Canada’s Anti-Spam Legislation (CASL) was an initiative of the previous Conservative government, and most of its provisions came into force in July 2014. The Act describes unwanted commercial messages as impairing the efficiency of electronic commerce; imposing costs on businesses and consumers; compromising privacy and security; and undermining the confidence of Canadians in on-line commerce. In addition to prohibiting unsolicited commercial messages, the CASL requires commercial messages to include information about the sender and a functioning unsubscribe mechanism.
Under the Act, people and businesses may be held liable for sending unsolicited commercial messages – “spam” – to Canadians. The CASL established fines of up to $1 million for individuals and $10 million for corporations for the worst abuses. These provisions are enforced as “Administrative Monetary Penalties” by the Canadian Radio-Television and Telecommunications Commission (CRTC).
Sections 47-55 of the Act provide a private right of action to Canadians, allowing individuals to sue spammers directly through an Application to a competent Court. These provisions had been intended to come into effect on July 1st, 2017.
Following complaints from business and non-profit groups, however, the current Liberal government has suspended implementation of these provisions indefinitely, sending them to a Parliamentary Committee for review. According to the government’s release:
“Canadians deserve an effective law that protects them from spam and other electronic threats that lead to harassment, identity theft and fraud.
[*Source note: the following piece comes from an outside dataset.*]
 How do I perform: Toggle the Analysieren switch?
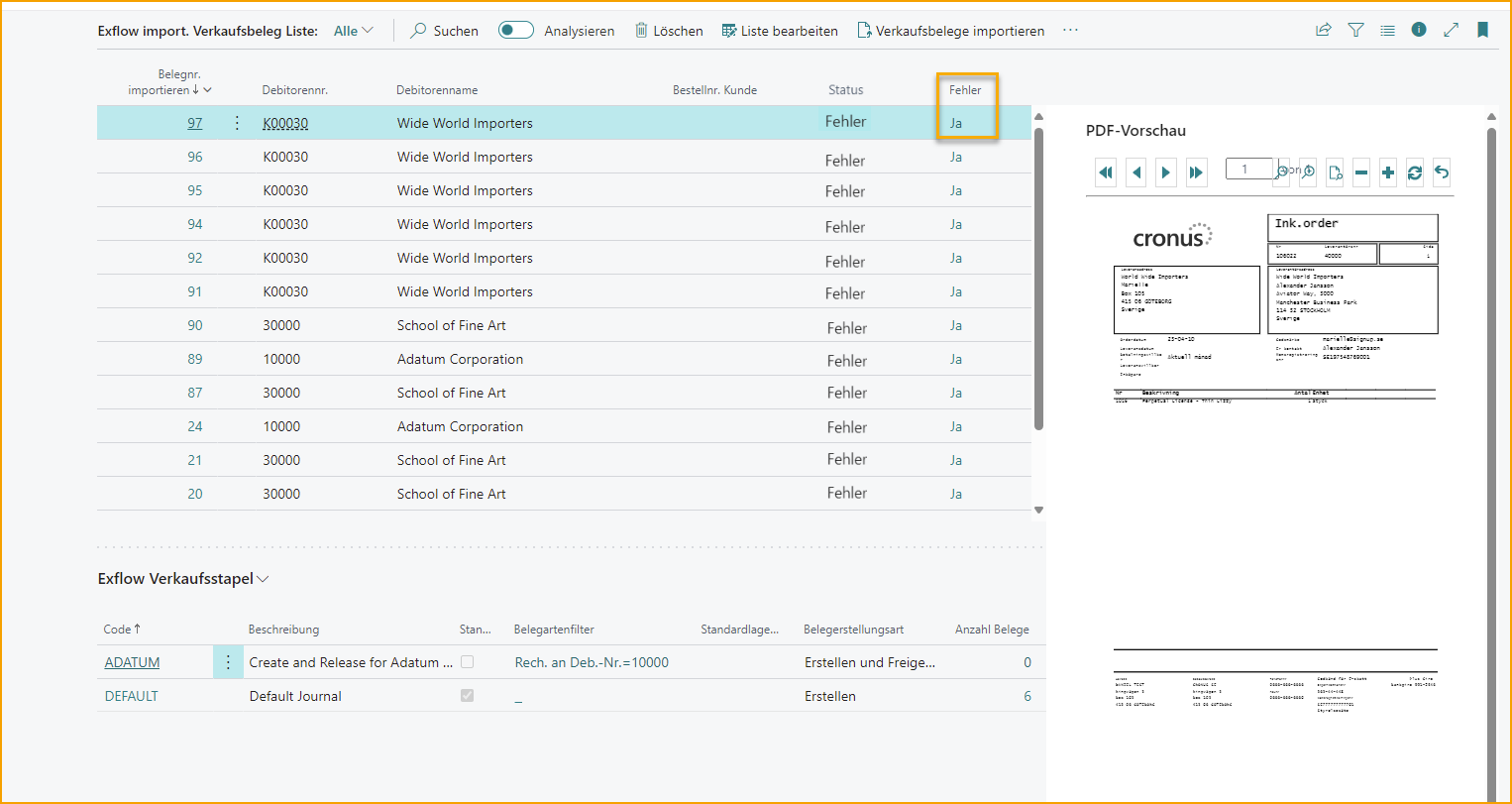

At the same time, Canadian businesses, charities and non-profit groups should not have to bear the burden of unnecessary red tape and costs to comply with the legislation.
“The Government supports a balanced approach that protects the interests of consumers while eliminating any unintended consequences for organizations that have legitimate reasons for communicating electronically with Canadians.
“For that reason, the Government will ask a parliamentary committee to review the legislation, in keeping with the existing provisions of CASL.”